#### TEXT EXCERPT:

• • • •

Challenging Mental Models: Part 3 of Consultants’ Growth
(See Part 2 of 3)
Warren Bennis taught me to ask three questions:
- What’s So?
- So What?
- What Now?”
How we handle uncertainty and how we deal with it personally is critical in how we manage change. Given the uncertainty and complexity in our organizations, dealing with ambiguity is a critical skill for consultants. This has been my self-development path for sharpening my consulting skills. Sometimes I have to push myself into this Land Of I Don’t Know because it helps me retain my edge. I have learned not to get too comfortable and certain in my worldview. In consulting, what I think I know always gets me in trouble because it is usually not accurate at the moment. I have a little slice of the picture and recognizing that I can stay open (and I don’t use that word lightly) I can stay open to the moment and there-by access more information.

• • • •

#### GIVEN INFORMATION:
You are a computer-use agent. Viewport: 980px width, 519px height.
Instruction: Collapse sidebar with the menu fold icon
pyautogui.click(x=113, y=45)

• • • •

#### WHAT IS NEEDED:
Which three questions does the text on consultants' growth say Warren Bennis taught the writer to ask? The material has no connection to the text on consultants' growth.

#### FULL OUTPUT:
What's So? So What? What Now?